De la même manière, les utilisateurs français se dirigeront vers des services hors UE car moins contraignants et plus anonymes en apparence. On imagine aisément les difficultés que rencontreront les structures de lutte contre la cybercriminalité si toutes les données sont hébergées en dehors de l'Union Européenne.
Des responsabilités multiples
Il ne faut pas oublier que la chaîne reliant un internaute qui publie à un internaute qui consulte fait intervenir les FAI, les moteurs de recherche, les hébergeurs, les éditeurs de logiciels...
Aucun projet de loi ne fait apparaître la responsabilité des moteurs de recherche là où les hébergeurs sont systématiquement pénalement impliqués. En effet il semble plus simple de contraindre des sociétés établies en France (FAI et hébergeur) même si cela ne règle pas le problème de fond.
L'autorégulation du marché est certainement la meilleure solution lorsque des technologies évoluées sont utilisées pour permettre aux internautes de s'exprimer, de collaborer et de classer les contenus. Pour preuve les projets open source, la richesse d'informations contenue sur les forums, les blogs...
Conclusion
Les décrets qui sont proposés aujourd'hui vont, s'ils sont signés, empêcher le développement d'acteurs du web en France sans pour autant résoudre les problèmes qui sont soulevés : contenus illégaux, contrôle parental, fiabilité de l'information.

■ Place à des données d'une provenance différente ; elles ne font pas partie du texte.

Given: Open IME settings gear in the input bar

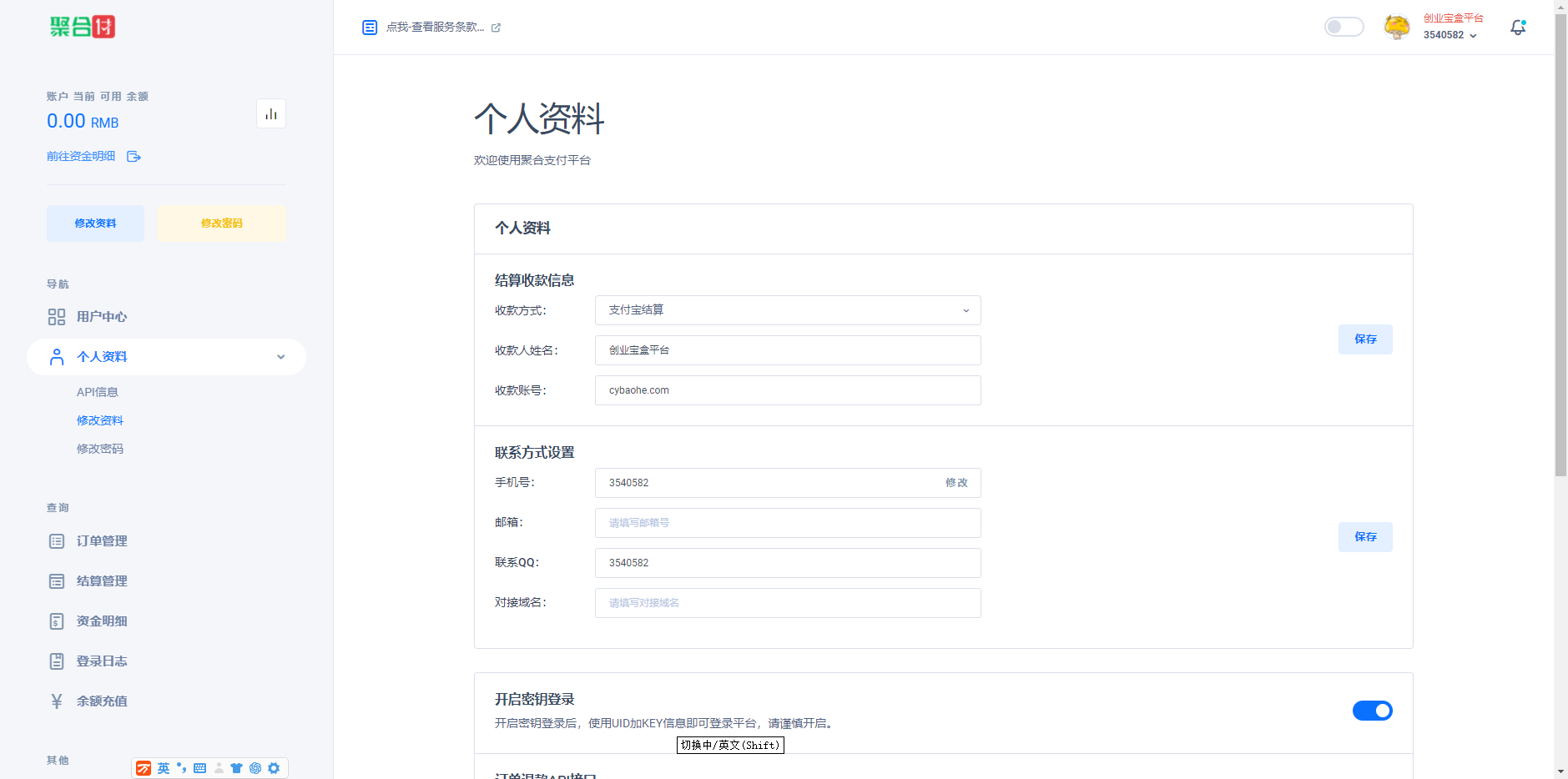Looking at the screenshot, I should (x=274, y=768).
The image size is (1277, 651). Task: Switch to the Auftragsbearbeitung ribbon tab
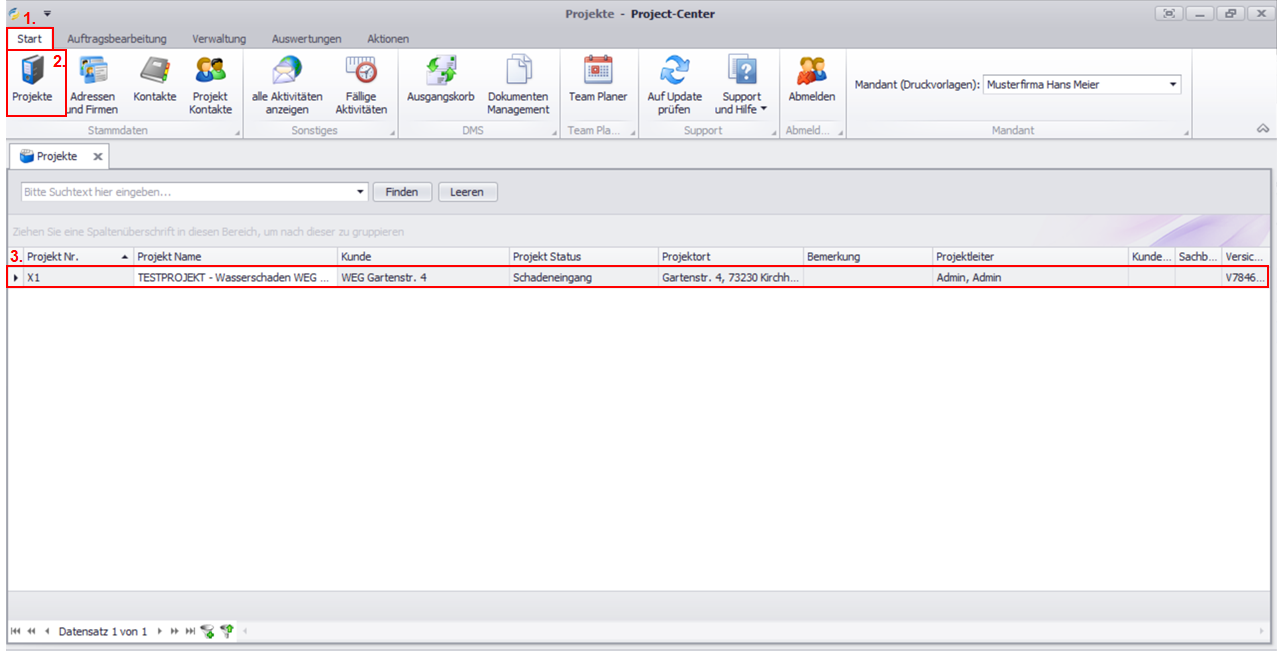coord(117,39)
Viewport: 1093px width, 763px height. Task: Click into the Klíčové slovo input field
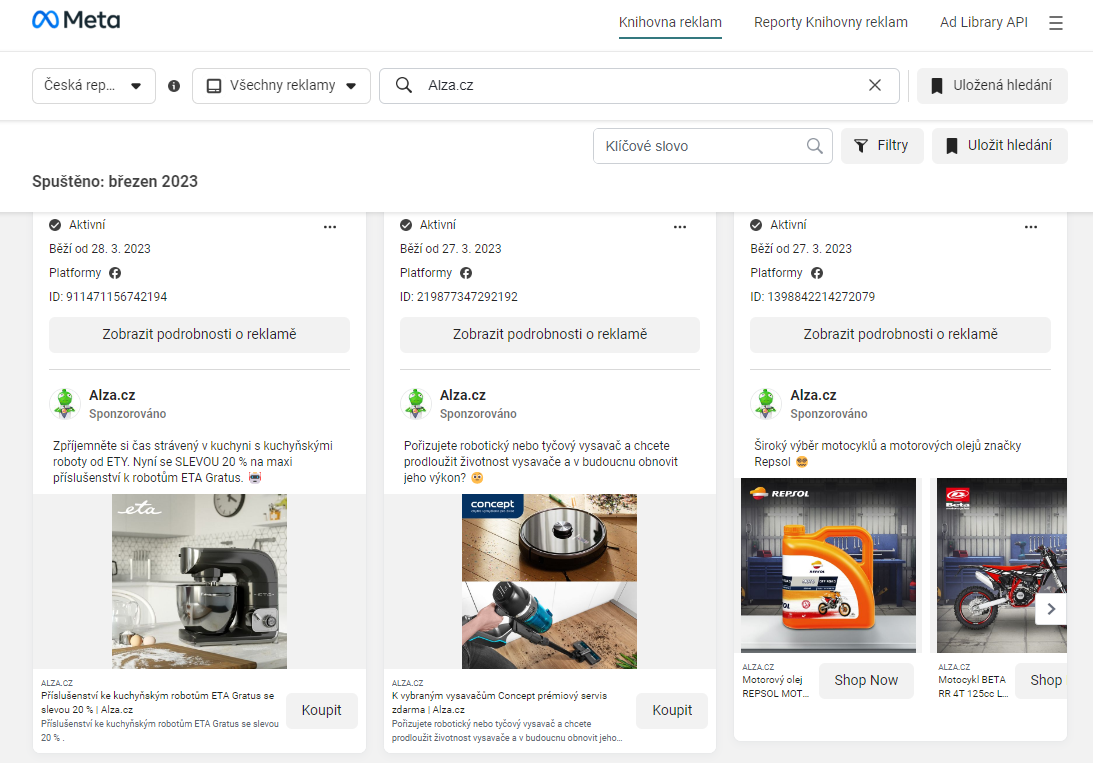(700, 146)
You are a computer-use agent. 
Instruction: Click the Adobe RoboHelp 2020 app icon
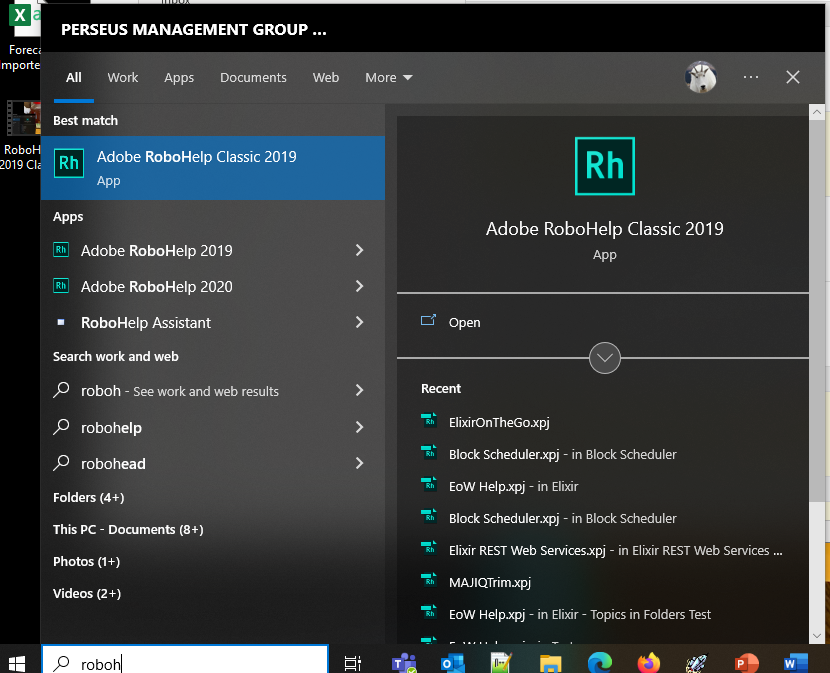click(x=62, y=287)
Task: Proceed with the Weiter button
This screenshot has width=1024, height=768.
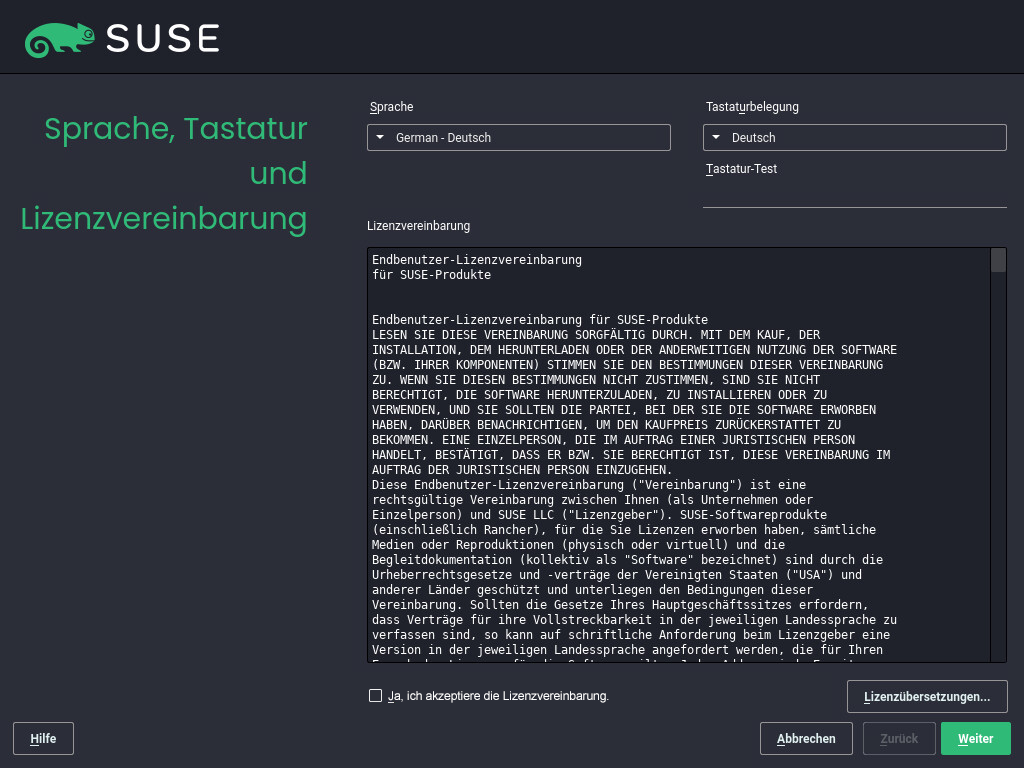Action: (x=975, y=739)
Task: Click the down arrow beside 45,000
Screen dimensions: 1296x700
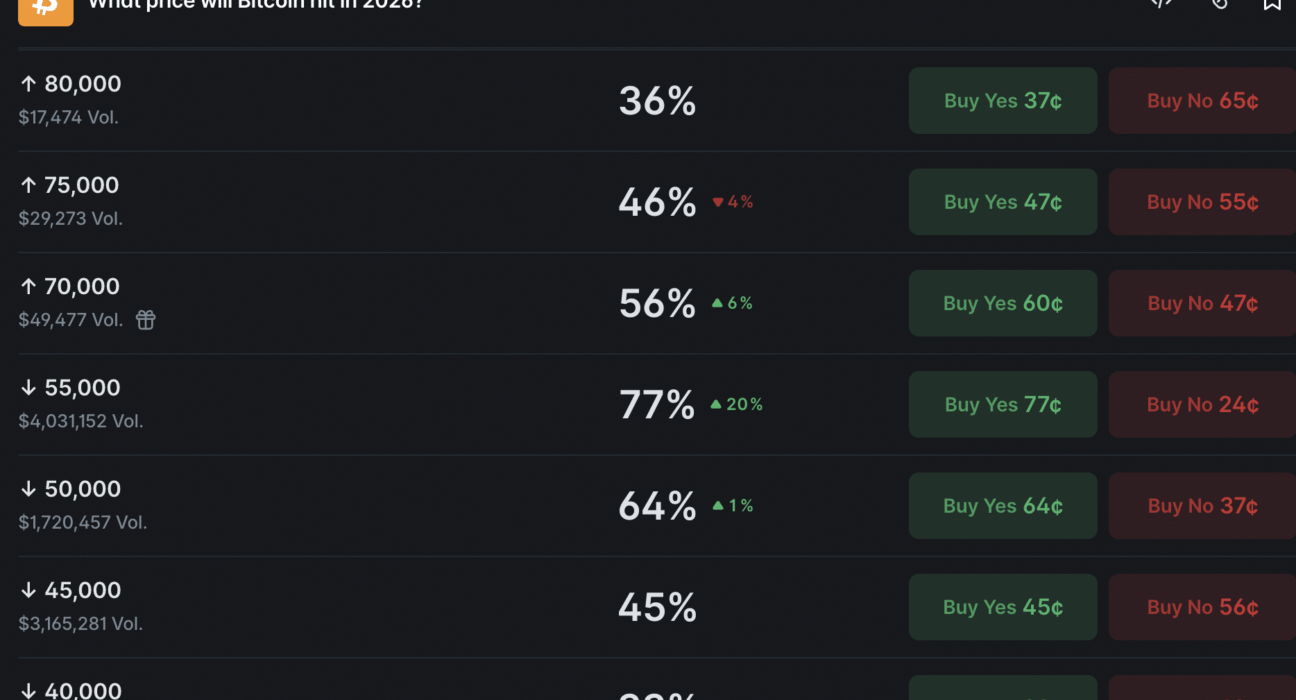Action: [x=28, y=591]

Deux initiatives seraient en revanche vraiment utiles :
-apprendre aux enfants à l'école comment se servir d'Internet,
-investir dans des projets de recherche et dans des sociétés web capables de créer des technologies innovantes pouvant identifier des contenus à risques. (Overblog a commencé à le faire).
Enfin, seuls les moteurs de recherche ont une influence significative sur les flux de visiteurs sur Internet en France. Si un contenu illégal existe quelque part, seul un moteur de recherche le rend accessible au plus grand nombre.
Quel est le plus grave : héberger l'information frauduleuse ou indiquer où elle se trouve ? »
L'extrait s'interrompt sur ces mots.